This is my go-to report; I spend 95% of my time in Google Analytics here. It provides data for valuable metrics broken down by marketing channel.

Here are the metrics you should pay close attention to:

Users/Sessions

Where do most of your site visitors come from? This column gives you a volume and percent breakdown of where your traffic originates.

Bounce Rate

This is the percent of visitors that leave your site without interacting with it in any way. Typically, a high bounce rate on a channel means that the quality of traffic from that channel is poor.

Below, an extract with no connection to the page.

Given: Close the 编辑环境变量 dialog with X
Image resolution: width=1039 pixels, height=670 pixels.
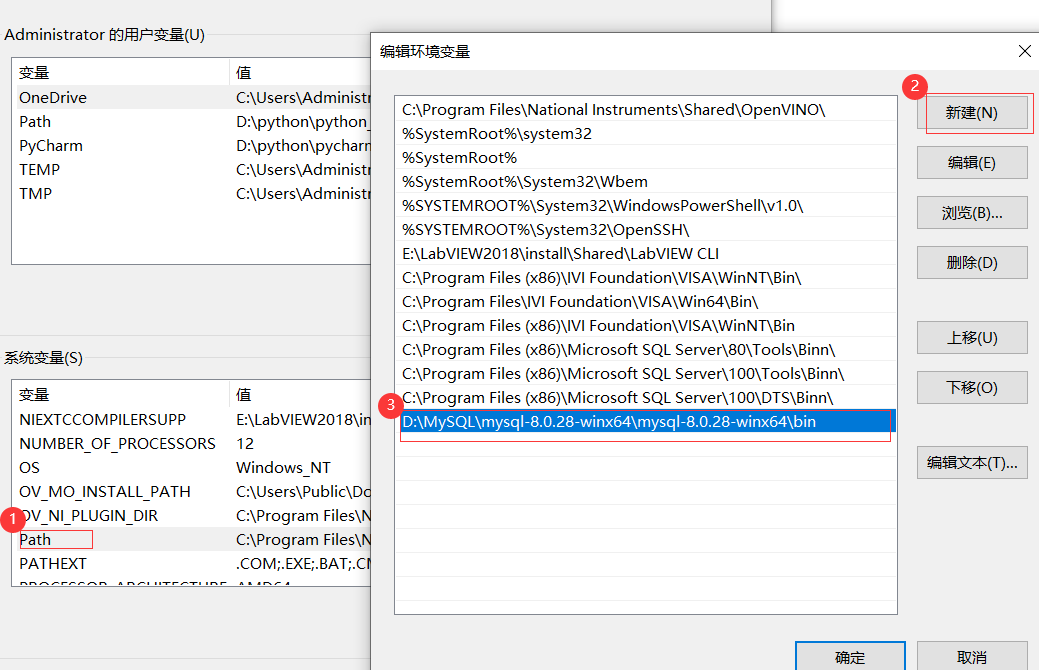Looking at the screenshot, I should [x=1024, y=51].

Start worrying if your bounce rate is over 60-70%.

Goal Completions

This is likely the most important column in this (or any other) report. Where is the highest volume of leads coming from? At the end of the day, you should be investing your money where the leads are flowing. That being said, this should be done with a grain of salt – the grain being the next metric…

Goal Conversion Rate

This metric shows which channel is generating the highest quality traffic. Your conversion rate is the percentage of website visitors that complete a goal, like calling your practice for example. The higher your conversion rate, the more you should invest in that channel.

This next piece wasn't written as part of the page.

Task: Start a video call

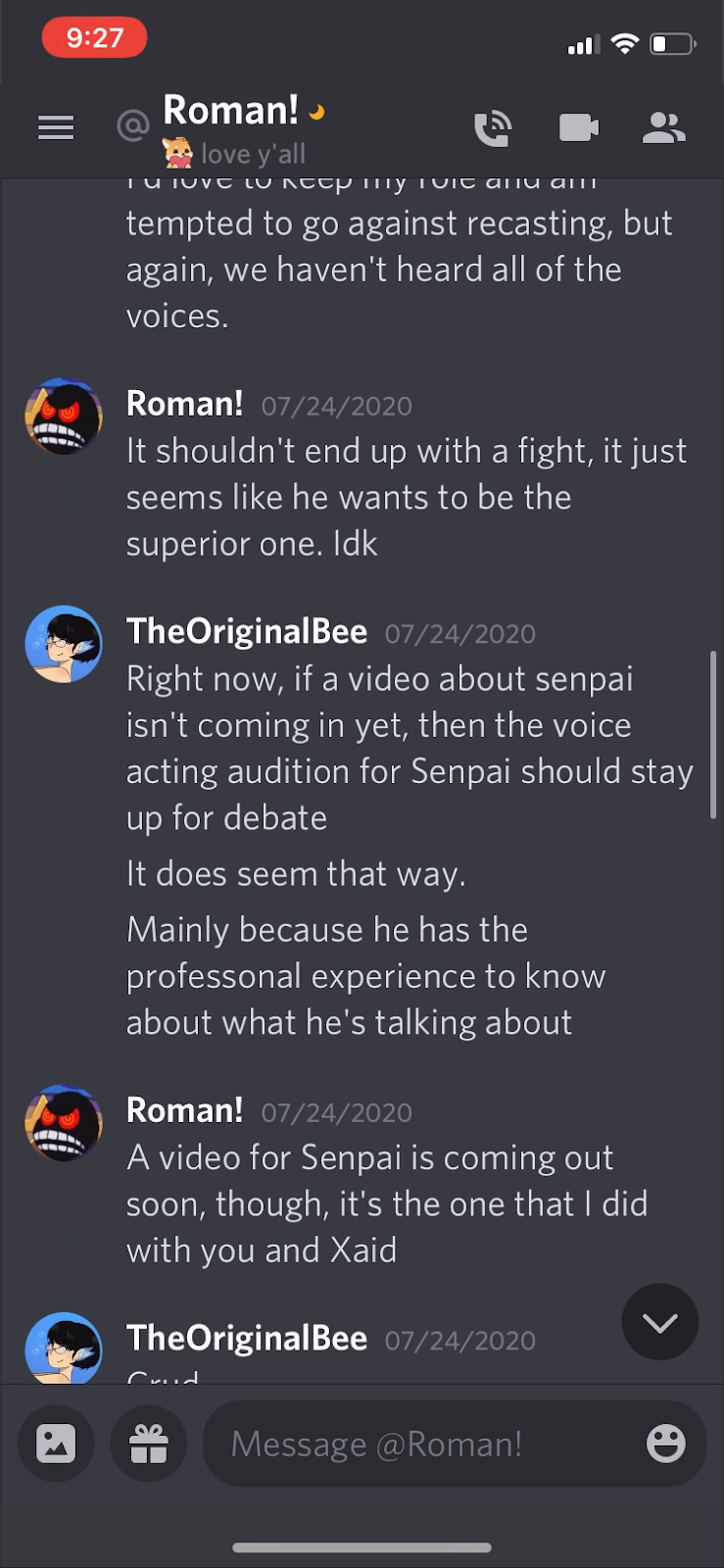Action: 578,127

If Facebook Ads converts at 10% where Google Ads converts at 5%, that means every dollar invested into Facebook will generate twice as much as Google (all other things being equal). This exact example is something I’ve used to direct clients on marketing spend more times than I can count.

Let’s dive even deeper.

Rather than navigate to all of the other reports to get answers about the data, you can satisfy most of your questions with the “Secondary dimension” function within the Source/Medium report. This dropdown lives at the top of the table and can be used to segment your data even further. The important dimensions you will want to use are:

  • Gender
  • Age
  • Day of Week
  • Device Category

How is this valuable? Let’s say your Google/CPC (Google Ads) traffic is split 50/50 between desktop and mobile. Let’s further say that 90% of your Goal Completions came from mobile. Mobile users convert better than desktop! You now have a tactical change to make with your Google Ads – reallocate spend to favour mobile devices.

2 – Social Overview/Conversions

Navigate to this report by going to Acquisition -> Social -> Overview or Conversion

The Overview report is useful because it shows a breakdown of your traffic from each social channel. It goes even further and shows how many conversions you received from social compared to all other conversions.

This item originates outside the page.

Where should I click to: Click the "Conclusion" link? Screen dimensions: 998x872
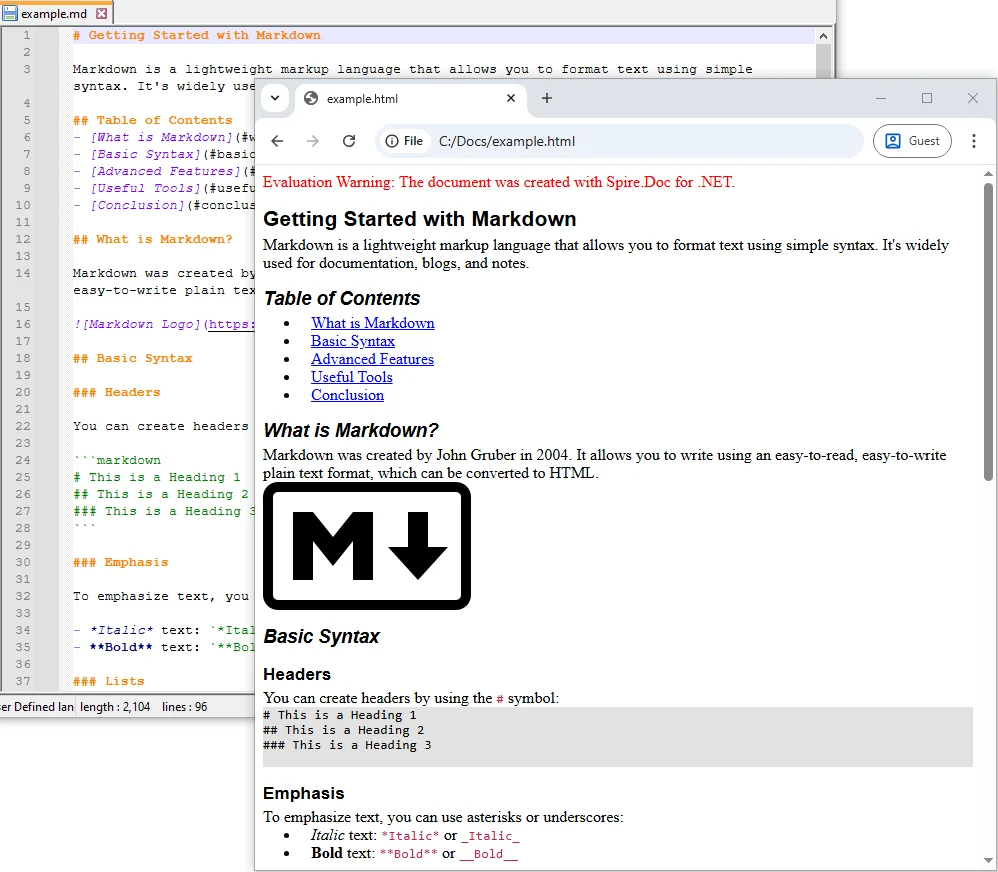tap(347, 395)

Navigate to the Conversions tab, then click on the “Assisted vs. Last Interaction Analysis” tab.

This report is incredibly useful; it not only shows which social channels led directly to a conversion, but it also includes “Assisted Conversions,” which means that the converter had a social interaction before converting through a different channel.

For example, a person may have seen an Instagram post you made, then searched for your practice on Google. The lead would go to Google Organic in all other reports, but this report would give some credit to the social channel really responsible.

To Sum it All Up

It is possible for you to know which marketing channel is working best for you. It is possible for you to stop wasting money where there is no return on the investment. It is possible to take control of your marketing data.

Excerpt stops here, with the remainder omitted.